_What is needed_
What you give must be exactly the lines of the material from the first through the line that contains "WordPress (1188, 987)", inclusive, and no others.

_Entries provided_

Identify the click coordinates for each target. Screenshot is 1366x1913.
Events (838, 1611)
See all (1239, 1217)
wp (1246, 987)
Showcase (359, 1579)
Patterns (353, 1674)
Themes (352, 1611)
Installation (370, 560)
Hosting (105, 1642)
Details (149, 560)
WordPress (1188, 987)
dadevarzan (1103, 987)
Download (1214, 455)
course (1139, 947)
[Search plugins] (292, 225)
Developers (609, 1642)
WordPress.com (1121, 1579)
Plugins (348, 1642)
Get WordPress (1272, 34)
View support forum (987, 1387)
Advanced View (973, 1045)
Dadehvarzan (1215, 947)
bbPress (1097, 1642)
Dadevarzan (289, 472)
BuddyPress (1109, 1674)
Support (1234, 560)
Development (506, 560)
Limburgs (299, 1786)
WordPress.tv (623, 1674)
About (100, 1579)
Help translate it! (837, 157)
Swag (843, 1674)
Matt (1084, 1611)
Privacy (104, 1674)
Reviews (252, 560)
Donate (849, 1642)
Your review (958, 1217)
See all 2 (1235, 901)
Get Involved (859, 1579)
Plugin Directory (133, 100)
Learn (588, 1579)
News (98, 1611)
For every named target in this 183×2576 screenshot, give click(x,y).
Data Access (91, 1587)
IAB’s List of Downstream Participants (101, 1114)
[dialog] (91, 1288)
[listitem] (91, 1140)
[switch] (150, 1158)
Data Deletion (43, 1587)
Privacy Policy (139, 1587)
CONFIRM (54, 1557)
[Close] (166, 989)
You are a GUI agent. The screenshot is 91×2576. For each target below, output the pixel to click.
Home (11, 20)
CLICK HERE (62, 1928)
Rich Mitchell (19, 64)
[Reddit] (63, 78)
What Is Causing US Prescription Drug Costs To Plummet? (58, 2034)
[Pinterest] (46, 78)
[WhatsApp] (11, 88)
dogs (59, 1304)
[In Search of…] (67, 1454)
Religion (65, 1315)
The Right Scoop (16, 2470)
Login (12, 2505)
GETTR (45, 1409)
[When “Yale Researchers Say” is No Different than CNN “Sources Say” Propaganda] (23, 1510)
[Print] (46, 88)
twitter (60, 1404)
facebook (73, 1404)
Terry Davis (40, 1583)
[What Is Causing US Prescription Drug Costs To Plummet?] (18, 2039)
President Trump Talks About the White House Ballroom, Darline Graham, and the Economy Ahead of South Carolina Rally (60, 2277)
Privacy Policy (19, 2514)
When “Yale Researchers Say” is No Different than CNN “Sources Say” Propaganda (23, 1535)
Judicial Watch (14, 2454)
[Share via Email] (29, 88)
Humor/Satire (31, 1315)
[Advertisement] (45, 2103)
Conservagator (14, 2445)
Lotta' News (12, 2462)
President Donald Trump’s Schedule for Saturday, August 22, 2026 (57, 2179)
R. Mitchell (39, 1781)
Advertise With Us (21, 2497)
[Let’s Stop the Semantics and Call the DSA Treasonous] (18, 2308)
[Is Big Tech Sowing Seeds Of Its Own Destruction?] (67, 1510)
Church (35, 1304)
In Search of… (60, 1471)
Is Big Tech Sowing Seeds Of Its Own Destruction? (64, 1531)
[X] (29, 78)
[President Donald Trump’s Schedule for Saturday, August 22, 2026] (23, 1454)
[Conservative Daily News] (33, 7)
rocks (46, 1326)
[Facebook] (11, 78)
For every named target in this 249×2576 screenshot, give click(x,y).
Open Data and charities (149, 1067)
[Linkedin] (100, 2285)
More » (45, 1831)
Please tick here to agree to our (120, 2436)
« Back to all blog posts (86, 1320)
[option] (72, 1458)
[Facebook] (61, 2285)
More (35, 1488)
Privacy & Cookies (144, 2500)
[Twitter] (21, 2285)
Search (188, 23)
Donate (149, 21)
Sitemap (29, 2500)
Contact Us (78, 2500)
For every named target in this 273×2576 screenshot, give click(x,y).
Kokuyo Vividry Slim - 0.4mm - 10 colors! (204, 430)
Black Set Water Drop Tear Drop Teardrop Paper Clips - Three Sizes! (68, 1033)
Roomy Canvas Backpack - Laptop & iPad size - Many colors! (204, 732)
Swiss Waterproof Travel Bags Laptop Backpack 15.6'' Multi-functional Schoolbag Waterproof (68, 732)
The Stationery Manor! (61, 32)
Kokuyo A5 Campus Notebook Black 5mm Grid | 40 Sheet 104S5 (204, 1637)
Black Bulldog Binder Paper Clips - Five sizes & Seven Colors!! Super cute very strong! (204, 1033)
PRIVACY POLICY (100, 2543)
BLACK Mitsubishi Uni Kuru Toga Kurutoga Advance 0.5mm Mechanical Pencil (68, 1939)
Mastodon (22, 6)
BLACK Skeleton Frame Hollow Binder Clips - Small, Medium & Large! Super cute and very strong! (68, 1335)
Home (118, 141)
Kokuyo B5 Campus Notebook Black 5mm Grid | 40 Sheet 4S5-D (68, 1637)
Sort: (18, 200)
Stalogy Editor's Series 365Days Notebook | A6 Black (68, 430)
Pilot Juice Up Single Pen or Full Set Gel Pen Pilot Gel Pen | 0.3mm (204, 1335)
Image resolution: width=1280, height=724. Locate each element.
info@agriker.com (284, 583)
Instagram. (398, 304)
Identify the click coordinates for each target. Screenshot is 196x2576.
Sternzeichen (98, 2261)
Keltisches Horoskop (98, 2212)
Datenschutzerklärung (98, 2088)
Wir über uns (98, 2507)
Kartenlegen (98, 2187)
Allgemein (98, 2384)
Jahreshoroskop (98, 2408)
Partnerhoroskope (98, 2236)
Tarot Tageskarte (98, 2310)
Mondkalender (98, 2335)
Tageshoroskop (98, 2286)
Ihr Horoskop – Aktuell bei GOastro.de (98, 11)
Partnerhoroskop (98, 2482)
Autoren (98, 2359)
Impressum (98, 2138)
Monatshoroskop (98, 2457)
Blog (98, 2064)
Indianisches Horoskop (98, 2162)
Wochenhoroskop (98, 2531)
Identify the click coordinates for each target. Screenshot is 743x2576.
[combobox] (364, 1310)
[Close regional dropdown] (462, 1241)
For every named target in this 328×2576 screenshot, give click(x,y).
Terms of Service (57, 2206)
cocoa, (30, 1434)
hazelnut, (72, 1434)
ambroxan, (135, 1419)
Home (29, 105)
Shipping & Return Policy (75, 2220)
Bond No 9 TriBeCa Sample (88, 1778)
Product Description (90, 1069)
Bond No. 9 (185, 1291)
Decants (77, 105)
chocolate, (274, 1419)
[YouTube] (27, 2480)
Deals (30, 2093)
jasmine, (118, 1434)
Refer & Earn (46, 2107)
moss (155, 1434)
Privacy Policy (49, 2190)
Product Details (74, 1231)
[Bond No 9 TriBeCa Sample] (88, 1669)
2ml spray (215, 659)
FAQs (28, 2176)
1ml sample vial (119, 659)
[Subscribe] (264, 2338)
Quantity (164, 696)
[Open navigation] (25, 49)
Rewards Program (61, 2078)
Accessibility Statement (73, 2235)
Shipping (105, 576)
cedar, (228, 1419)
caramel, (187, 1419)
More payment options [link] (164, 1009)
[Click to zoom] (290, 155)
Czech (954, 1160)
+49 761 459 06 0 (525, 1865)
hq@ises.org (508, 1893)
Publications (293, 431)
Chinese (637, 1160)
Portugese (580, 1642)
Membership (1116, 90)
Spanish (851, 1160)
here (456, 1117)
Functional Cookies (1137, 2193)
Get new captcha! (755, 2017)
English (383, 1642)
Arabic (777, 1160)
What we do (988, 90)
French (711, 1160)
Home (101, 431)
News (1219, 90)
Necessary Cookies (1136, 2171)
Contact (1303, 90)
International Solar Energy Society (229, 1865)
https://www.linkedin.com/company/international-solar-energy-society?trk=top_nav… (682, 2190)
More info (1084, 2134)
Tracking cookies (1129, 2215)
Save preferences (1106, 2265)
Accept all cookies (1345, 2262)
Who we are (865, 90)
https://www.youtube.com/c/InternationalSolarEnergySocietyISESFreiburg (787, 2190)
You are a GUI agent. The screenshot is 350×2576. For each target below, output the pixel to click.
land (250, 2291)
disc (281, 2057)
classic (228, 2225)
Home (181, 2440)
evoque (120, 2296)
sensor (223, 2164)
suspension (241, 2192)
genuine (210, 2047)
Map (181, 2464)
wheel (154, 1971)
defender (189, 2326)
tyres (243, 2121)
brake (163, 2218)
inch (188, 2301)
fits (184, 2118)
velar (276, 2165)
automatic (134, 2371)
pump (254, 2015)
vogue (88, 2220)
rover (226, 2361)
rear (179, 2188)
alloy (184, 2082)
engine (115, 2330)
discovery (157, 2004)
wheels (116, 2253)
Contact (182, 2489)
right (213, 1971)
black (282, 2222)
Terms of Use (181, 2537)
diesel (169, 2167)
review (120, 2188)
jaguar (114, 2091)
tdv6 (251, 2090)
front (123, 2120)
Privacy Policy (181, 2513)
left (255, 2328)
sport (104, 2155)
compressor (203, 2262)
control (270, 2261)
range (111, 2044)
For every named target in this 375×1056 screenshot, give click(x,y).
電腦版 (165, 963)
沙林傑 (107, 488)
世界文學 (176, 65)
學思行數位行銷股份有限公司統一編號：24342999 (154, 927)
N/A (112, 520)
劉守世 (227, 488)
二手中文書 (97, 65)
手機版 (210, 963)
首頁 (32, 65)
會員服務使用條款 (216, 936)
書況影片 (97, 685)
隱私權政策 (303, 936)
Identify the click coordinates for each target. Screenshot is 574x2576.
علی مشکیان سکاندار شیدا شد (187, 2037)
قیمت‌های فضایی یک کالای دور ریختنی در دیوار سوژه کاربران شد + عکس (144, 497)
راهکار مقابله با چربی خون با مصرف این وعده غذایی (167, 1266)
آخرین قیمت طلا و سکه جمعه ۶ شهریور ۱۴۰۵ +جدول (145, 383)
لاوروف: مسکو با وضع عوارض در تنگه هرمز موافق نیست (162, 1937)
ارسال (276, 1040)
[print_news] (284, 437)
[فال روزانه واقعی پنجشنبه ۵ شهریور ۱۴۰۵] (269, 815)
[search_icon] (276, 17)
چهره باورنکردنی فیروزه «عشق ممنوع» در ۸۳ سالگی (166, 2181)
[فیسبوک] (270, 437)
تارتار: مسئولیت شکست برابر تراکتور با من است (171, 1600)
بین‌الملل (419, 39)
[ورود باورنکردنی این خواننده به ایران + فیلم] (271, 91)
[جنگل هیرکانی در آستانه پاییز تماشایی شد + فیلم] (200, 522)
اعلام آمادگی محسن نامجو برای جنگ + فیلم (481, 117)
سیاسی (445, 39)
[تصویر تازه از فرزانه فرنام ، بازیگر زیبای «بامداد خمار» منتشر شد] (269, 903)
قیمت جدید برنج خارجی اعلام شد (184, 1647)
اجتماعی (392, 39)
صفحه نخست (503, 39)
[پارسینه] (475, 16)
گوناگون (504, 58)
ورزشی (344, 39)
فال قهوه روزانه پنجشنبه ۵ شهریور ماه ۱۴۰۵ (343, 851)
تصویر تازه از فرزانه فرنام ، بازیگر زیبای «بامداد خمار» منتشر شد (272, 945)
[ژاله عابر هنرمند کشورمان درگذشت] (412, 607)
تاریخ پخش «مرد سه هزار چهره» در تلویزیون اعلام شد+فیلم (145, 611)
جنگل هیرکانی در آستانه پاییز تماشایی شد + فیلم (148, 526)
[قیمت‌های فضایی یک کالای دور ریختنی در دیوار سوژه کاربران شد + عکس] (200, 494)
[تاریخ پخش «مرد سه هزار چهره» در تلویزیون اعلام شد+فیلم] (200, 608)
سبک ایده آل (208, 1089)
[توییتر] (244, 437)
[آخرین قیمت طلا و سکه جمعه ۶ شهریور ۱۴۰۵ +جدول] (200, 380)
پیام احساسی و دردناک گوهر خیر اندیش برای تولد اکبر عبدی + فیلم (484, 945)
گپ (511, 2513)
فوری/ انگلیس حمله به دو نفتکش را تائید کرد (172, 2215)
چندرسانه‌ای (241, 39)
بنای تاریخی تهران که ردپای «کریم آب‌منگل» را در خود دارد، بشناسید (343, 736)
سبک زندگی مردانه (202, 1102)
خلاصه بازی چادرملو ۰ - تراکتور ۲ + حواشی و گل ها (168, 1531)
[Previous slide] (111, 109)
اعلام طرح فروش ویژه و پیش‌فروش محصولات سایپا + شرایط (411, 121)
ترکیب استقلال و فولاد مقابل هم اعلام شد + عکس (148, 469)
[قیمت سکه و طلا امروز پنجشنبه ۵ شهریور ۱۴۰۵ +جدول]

_Exercise output_
Identify the click coordinates for each target. Screenshot is 1366x1913.
Events (838, 1611)
See all (1239, 1217)
wp (1246, 987)
Showcase (359, 1579)
Patterns (353, 1674)
Themes (352, 1611)
Installation (370, 560)
Hosting (105, 1642)
Details (149, 560)
WordPress (1188, 987)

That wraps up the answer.